> _Soal dan Tugas_
a: Sebutkan semua tokoh yang pemikirannya dibandingkan dalam makalah yang diulas pada kutipan dokumen, beserta negara yang dicantumkan untuk masing-masing tokoh.
b: Menurut kutipan dokumen, di mana dan pada tanggal berapa makalah Prof. K.H Yudian Wahyudi, Ph.D dipresentasikan?

> _Kutipan Dokumen_

========================================

Resensi ini akan
membahas secara singkat makalah/paper yang dipresentasikan Prof. K.H Yudian
Wahyudi, Ph.D di Harvard Law School tanggal 16 April 2003. Mengapa paper/makalah
ini ditulis, diangkat dan diresensi oleh penulis karena belakangan ini tema
tersebut menjadi relevan dengan situasi dan kondisi Bangsa ini. Dimana-mana
kita dapat melihat tindakan-tindakan yang menjurus kepada intoleransi,
menyebabkan kegaduhan dan pertentangan kemudian bermuara kepada tindakan
kekerasan atas nama sebuah keyakinan. Pertentangan yang tidak didasarkan pada
perdebatan intelektual namun hanya bersandar kepada kepentingan argumentasi
diatas permukaan dan tidak mendalam. Untuk itu penting kiranya menurut penulis,
perspektif yang sangat baik dan tepat dapat kita pelajari dari pandangan dari
tulisan dan pemaparan Prof. K.H Yudian Wahyudi, Ph.D, Tentang perbandingan
pemikiran Hassan Hanafi (Mesir), Muhammad Abid al-Jabiri (Maroko) dan Nurcholis
Madjid (Indonesia).

========================================

> _Data Sumber_

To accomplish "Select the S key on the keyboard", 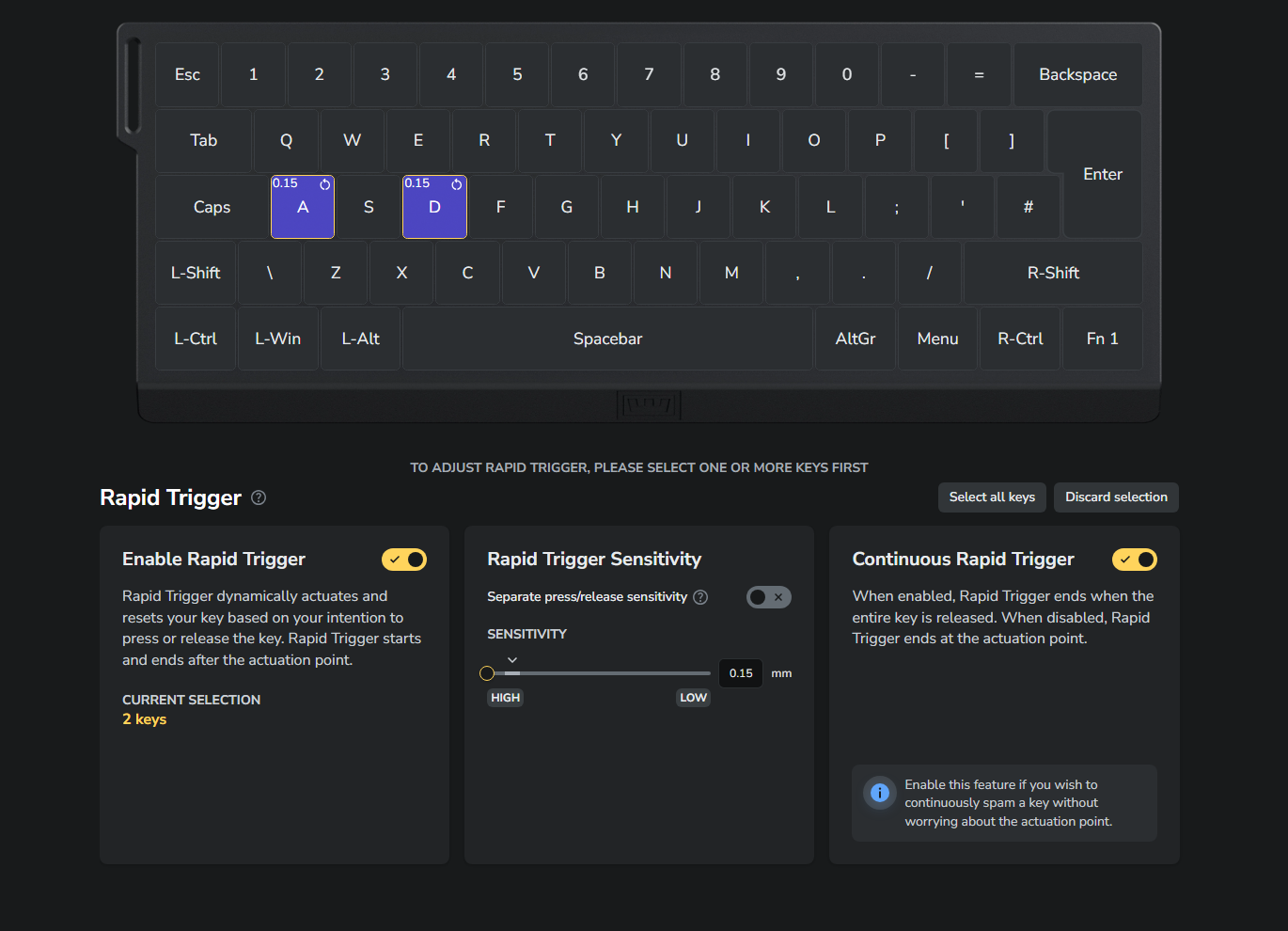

========================================

> _Penyelesaian_
a: Hassan Hanafi (Mesir), Muhammad Abid al-Jabiri (Maroko), dan Nurcholis Madjid (Indonesia).

b: Di Harvard Law School pada tanggal 16 April 2003.